Nos anos 1990, e mais ainda na década de 2000, duas outras dinâmicas contribuíram para o desenvolvimento dos think tanks. A primeira delas se refere à aproximação observada entre a alta administração pública e o mundo corporativo. Com a banalização do recurso às empresas de consultoria, a Revisão Geral das Políticas Públicas (RGPP) colocou em questão o monopólio da experiência legítima exercido pelos diplomados oriundos da Escola Nacional de Administração (ENA) e da Escola Politécnica de Paris. A fim de conduzirem o processo permanente de reforma da administração pública, as elites do setor público e do setor privado passaram a trabalhar em conjunto para nela injetar categorias e dispositivos próprios do mercado.6 Essa dinâmica foi acompanhada pelo enfraquecimento das instituições governamentais que poderiam produzir uma sólida expertise e até mesmo pelo desaparecimento de tais instituições, como é o caso da Direção da Previsão, no Ministério da Economia, e da Direção de Pesquisa e Assuntos Técnicos e Científicos, no Ministério do Equipamento. Em um país onde, segundo Philippe Manière, ex-diretor do Instituto Montaigne, durante muito tempo se pensou “que apenas o Estado poderia saber onde ficava o bem comum”,7 seria ser motivo de alegria ver surgir atores mais “independentes”.
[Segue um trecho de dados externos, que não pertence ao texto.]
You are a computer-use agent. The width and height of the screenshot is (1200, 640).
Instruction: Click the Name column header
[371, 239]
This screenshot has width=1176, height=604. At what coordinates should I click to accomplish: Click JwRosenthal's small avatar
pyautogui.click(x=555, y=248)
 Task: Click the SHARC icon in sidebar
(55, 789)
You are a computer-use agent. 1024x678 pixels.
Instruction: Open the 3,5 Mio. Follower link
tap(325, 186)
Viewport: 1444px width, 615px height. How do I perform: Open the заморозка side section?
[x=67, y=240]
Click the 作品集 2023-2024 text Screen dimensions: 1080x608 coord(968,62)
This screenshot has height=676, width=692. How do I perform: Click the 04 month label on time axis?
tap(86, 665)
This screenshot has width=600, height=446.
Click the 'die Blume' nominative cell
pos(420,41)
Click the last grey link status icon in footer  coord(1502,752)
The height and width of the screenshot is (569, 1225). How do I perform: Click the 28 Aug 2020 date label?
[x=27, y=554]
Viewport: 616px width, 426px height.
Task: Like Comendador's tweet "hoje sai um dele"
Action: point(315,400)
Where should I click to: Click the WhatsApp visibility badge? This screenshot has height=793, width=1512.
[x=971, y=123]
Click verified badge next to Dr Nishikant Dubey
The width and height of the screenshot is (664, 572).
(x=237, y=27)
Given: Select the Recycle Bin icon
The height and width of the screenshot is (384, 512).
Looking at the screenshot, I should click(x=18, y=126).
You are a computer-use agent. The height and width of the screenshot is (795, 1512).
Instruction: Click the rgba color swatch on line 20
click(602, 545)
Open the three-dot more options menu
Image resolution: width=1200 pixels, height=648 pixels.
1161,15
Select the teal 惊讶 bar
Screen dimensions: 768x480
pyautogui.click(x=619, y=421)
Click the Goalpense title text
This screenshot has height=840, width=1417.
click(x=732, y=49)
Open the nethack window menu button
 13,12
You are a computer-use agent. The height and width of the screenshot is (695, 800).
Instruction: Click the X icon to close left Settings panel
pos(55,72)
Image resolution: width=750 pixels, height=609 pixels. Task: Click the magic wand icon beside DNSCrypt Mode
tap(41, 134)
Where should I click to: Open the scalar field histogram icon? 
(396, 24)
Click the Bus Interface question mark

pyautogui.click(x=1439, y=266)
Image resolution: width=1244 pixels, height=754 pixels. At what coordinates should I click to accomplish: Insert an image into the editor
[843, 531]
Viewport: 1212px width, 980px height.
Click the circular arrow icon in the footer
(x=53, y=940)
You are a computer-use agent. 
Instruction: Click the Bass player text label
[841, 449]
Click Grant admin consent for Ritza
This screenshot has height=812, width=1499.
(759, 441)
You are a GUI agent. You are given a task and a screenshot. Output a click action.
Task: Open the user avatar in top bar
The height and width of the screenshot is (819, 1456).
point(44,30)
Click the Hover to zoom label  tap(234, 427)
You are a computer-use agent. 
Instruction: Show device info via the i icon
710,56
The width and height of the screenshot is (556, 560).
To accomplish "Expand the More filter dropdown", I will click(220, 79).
Na mesma sequência, assiste-se ao enfraquecimento dos partidos como estruturas de reflexão. No interior de organizações assombradas pelos novos imperativos do marketing eleitoral, obnubiladas pelo desejo de “se manterem atuais”, o trabalho de fundo perdeu sua importância, e os profissionais da política passaram a “confiar o conteúdo de seu cérebro a empresas terceirizadas”.8 Uma tendência à terceirização ainda mais forte pelo fato de que muitos deles “hoje mantêm estreitas relações com uma miríade de interesses privados, aos quais, com excessiva frequência, estão submetidos”.9

Enquanto o governo de Emmanuel Macron conta com ex-lobistas (Édouard Philippe, Benjamin Griveaux, Emmanuelle Wargon), o de Jacques Chirac já abrigou, no Ministério da Economia, Francis Mer e Thierry Breton, duas personalidades do capitalismo francês. Depois de contribuir, em 2000, para as reflexões do Instituto Empresarial sobre Tecnologias da Informação, Breton confiou, em 2005, a Michel Pébereau, então presidente desse think tank patronal, a elaboração de um relatório sobre a situação das finanças francesas que difundiu a imagem do bebê que já nasce “com 20 mil euros de dívida pública”.10

Ilustração: Claudius
Diversos tons do mesmo cinza

Nesse contexto de hibridização das elites, a legislação tornou-se mais favorável aos think tanks. A Lei Léotard criou, em 1987, o estatuto de “fundação reconhecida como de utilidade pública”. Graças a suas disposições, as fundações Robert Schuman e Jean-Jaurès são, desde sua criação – em 1991 e 1992, respectivamente –, isentas de impostos comerciais e elegíveis para receber patrocínio. A Lei Aillagon é ainda mais atraente para pessoas físicas e jurídicas: desde que entrou em vigor, em 2003, os patrocinadores em geral e aqueles que subsidiam “usinas de ideias” (associações ou fundações), em particular, contam com uma redução de 60% do valor do imposto sobre lucros, dentro do limite de cinco para mil do volume de negócios, e não mais apenas com uma dedução do resultado dos montantes pagos dentro do limite de 2,25 por mil do volume de negócios.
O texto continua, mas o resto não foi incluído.